There are so many children, like you, children of prisoners of conscience, who are not with us at the moment. We will not forget them. We will not leave anyone out.
It is a rather emotional moment.
When your parents were your age, they had already begun thinking about the hard questions and taking heroic actions. But, unfortunately, their actions, which were no more than exercising their basic rights as human beings, landed them in jail, and they became prisoners of conscience. The years they spent in Chinese prisons, no matter how long, were mostly their golden years. Their stories are incredibly moving, as well as tragic.
I want to ask you, if I may, all the children of those prisoners of conscience, whether or not here – to try to understand your fathers and mothers, try to understand what they have been through all those years. Their stories, as an important part of the history of China’s human rights, carry many secret codes about today’s China, the world, and even the meaning of life itself. I encourage you to learn to decode these codes. You will benefit greatly from doing so.
Your parents are the most fearless people in China. They are the people who have made greatest contributions to, and greatest sacrifices for, the progress of Chinese society. Although such contributions and sacrifices have not been fully acknowledged by the world, you—the second generation—must give them credit and your sincere respect for what they sacrificed. Only by doing so will you carry on with their tasks and continue to support the noble cause of fighting for China’s freedom. And, this cause is the one that all young people should pursue. As the second generation of prisoners of conscience, you are bound to witness the most far-reaching change in China, the birth of a new and democratic China.
Today, I want to also acknowledge the sufferings we, the parents and prisoners, have brought you. Your sacrifices are even greater. At the time when you were coming of age, we couldn’t secure an environment of reasonable freedom and safety for you. Even since you were born, you have faced all kinds of threats and persecutions. Many of you are still haunted by such persecutions. I must admit the suffering I have brought to my children is a wound on my heart that can never be healed. And, I know there is an even deeper wound on your heart, which I have found, in many cases, mine included, that we, the prisoners, can do little about it. That is the primary reason I have urged you and taken pains to help you to come together to form Children of Prisoners of Conscience, through which you can support each other as brothers and sisters.
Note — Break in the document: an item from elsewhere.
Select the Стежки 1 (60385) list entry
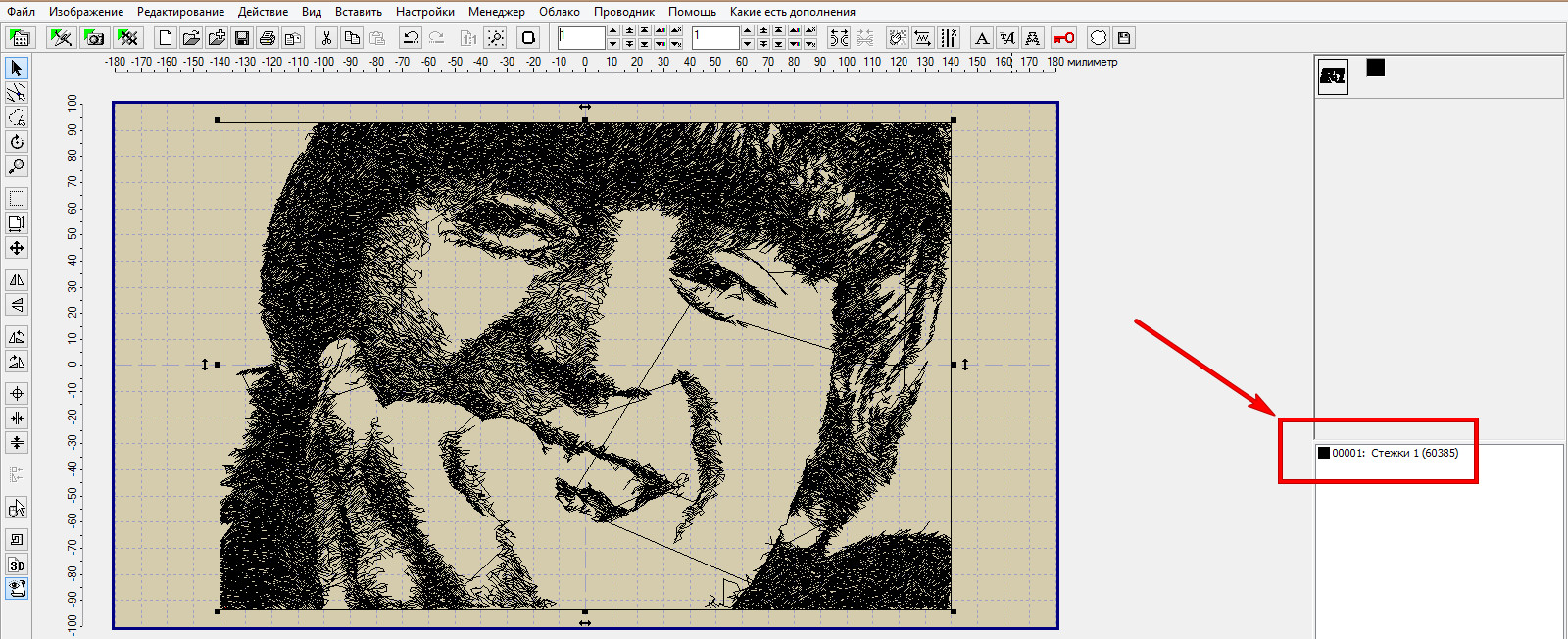1568x639 pixels. pos(1394,453)
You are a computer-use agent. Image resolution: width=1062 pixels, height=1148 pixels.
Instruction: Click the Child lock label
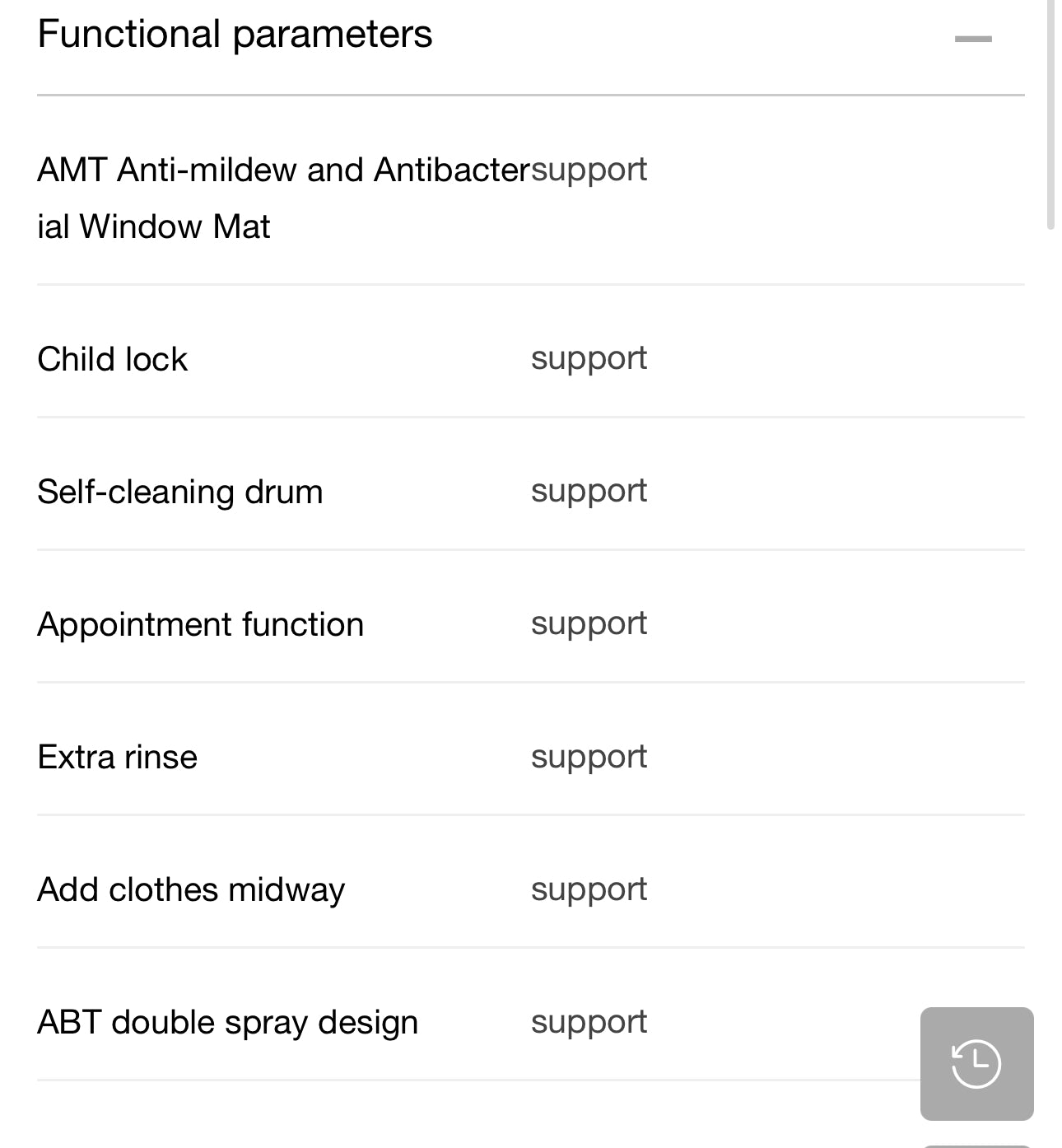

While we apologize to you for all the hardships you have endured, I hope all the children of prisoners of conscience, whether present here or not, will strive to be more understanding and committed. You should be confident that it was out of the love for their children and for your future that your parents never gave up their beliefs and ended up spending their prime years in prison. Indeed, if not for children, I would see little reason for us to come together and could not imagine we would have struggled so long and hard as we have.
Looking back at the sweep of history, we see those valuable beliefs are invariably passed down from generation to generation. This is universal, and China is no exception. Now, as parents, with our shared beliefs and commitments, we pass the torch of friendship into your hands. This torch is a symbol of the friendship among your parents, and this friendship should continue and grow among you. This kind of bonding is where the future of China lies. Please don’t forget that it is you who drive us and make us more confident. Thank you for giving us hope. God bless all the children of prisoners of conscience.